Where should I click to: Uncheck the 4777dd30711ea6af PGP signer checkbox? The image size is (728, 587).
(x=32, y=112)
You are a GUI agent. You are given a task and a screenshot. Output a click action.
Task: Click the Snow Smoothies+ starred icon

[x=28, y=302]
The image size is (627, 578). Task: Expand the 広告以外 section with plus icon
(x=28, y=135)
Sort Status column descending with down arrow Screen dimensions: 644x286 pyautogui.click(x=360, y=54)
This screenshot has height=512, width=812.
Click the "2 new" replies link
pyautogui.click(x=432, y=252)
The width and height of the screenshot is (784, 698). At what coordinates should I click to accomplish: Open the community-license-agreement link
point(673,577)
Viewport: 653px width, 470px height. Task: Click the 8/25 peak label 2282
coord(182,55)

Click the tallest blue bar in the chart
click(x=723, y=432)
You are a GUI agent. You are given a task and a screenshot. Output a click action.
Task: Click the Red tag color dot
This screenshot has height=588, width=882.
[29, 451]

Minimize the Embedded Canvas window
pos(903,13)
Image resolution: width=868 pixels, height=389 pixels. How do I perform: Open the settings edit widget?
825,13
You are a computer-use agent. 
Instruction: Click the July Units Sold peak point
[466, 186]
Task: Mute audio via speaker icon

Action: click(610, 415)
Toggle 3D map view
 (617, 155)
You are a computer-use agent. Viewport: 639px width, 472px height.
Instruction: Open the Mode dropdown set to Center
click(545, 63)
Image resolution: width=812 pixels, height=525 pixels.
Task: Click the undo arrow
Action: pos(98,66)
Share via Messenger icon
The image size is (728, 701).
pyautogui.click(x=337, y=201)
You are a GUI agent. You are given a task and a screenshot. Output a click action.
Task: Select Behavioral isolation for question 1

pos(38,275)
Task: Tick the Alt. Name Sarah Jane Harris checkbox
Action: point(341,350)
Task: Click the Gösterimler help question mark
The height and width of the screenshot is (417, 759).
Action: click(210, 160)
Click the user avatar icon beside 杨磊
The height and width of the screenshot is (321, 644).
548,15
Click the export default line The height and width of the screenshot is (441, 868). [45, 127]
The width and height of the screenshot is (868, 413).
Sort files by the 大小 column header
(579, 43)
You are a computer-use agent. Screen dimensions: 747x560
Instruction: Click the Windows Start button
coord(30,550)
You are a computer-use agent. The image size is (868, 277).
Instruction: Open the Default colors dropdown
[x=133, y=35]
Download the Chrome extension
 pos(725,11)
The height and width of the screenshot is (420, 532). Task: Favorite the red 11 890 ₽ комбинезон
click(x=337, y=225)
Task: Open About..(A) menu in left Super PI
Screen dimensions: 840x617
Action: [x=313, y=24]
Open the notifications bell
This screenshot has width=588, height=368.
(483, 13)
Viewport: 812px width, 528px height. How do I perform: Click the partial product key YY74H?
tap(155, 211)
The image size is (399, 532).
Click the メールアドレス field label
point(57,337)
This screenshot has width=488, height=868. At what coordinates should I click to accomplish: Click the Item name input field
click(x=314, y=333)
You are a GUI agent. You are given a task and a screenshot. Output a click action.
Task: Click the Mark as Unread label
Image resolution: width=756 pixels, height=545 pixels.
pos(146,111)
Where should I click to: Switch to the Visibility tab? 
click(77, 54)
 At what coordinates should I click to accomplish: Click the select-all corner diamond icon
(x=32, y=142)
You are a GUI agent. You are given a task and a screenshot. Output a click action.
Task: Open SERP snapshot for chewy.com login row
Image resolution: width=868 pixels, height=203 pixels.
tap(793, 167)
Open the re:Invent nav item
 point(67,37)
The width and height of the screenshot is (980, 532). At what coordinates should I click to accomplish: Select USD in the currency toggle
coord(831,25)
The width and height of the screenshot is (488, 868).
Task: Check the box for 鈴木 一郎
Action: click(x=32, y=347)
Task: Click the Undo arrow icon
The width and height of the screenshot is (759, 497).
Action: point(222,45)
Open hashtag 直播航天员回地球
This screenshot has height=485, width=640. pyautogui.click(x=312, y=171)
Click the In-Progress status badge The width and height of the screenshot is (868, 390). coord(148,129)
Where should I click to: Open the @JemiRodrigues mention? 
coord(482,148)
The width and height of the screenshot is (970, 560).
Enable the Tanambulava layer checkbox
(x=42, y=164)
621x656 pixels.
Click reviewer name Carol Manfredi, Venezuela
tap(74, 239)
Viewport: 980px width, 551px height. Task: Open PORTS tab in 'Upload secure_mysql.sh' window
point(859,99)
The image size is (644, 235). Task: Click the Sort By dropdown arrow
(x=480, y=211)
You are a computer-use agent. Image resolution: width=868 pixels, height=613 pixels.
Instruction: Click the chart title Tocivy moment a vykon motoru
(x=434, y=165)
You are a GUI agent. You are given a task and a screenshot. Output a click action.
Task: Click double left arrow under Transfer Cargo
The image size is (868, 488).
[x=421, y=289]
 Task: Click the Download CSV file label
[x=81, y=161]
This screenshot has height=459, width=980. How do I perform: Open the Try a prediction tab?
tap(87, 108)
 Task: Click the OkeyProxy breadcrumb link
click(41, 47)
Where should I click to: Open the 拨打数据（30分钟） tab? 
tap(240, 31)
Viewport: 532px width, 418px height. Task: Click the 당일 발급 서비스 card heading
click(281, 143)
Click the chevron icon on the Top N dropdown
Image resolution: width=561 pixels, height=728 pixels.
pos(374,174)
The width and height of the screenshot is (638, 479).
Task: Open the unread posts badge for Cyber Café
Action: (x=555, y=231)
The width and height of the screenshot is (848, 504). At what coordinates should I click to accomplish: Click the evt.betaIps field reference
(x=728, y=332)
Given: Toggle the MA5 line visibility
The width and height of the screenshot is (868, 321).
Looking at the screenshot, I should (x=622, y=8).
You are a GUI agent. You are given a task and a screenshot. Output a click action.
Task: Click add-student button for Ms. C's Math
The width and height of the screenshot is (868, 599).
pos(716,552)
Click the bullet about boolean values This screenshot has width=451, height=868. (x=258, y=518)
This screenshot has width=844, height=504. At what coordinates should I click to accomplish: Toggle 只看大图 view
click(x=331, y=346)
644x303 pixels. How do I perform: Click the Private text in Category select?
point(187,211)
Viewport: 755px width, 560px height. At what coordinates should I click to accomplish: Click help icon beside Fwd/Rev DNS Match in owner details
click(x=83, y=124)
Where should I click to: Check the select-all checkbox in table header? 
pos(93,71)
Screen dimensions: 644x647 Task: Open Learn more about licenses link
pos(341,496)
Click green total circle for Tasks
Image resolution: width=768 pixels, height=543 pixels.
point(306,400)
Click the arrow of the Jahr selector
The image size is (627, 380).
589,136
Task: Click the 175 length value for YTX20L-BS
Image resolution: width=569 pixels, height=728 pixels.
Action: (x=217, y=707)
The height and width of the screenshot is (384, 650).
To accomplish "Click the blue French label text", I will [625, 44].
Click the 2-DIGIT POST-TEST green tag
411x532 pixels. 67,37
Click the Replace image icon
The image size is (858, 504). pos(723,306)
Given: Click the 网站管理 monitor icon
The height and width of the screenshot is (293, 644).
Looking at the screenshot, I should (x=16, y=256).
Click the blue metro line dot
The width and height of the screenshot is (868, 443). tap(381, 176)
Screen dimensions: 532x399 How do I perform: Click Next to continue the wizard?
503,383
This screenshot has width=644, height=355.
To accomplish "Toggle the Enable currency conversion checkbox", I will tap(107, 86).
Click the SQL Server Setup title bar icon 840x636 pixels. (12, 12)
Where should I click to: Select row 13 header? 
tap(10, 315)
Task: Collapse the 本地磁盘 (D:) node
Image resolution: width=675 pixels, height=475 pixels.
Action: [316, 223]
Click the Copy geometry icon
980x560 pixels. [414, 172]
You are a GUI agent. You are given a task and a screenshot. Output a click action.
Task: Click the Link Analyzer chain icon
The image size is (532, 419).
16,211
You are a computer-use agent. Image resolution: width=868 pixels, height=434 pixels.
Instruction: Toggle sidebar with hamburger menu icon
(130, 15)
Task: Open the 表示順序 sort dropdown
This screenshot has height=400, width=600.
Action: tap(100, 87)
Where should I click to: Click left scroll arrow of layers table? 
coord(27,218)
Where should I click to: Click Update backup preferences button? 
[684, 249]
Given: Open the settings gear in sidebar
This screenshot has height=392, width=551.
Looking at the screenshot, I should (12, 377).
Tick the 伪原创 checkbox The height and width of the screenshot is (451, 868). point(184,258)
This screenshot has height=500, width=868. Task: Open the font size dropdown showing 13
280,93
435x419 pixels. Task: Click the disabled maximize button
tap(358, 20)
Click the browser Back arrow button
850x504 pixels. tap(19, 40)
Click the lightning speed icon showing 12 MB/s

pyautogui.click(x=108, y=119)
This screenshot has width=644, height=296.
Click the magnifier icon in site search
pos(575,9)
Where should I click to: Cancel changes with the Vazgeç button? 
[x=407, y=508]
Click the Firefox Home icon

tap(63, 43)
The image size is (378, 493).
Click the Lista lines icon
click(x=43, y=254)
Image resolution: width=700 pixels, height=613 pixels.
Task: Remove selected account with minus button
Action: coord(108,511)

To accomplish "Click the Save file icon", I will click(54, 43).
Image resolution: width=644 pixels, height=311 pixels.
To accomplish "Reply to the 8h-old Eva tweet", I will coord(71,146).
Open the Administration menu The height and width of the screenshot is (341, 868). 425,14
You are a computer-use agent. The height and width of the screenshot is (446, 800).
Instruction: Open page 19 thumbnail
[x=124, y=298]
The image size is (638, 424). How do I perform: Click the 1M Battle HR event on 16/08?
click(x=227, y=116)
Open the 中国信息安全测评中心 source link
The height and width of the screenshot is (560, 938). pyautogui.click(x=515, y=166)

== EXERCISE GOAL ==
Identify each line in the records above containing the word "will"; copy those lines.

== EXERCISE RESULT ==
To accomplish "Click the blue French label text", I will [625, 44].
To accomplish "Toggle the Enable currency conversion checkbox", I will tap(107, 86).
To accomplish "Click the Save file icon", I will click(54, 43).
To accomplish "Reply to the 8h-old Eva tweet", I will coord(71,146).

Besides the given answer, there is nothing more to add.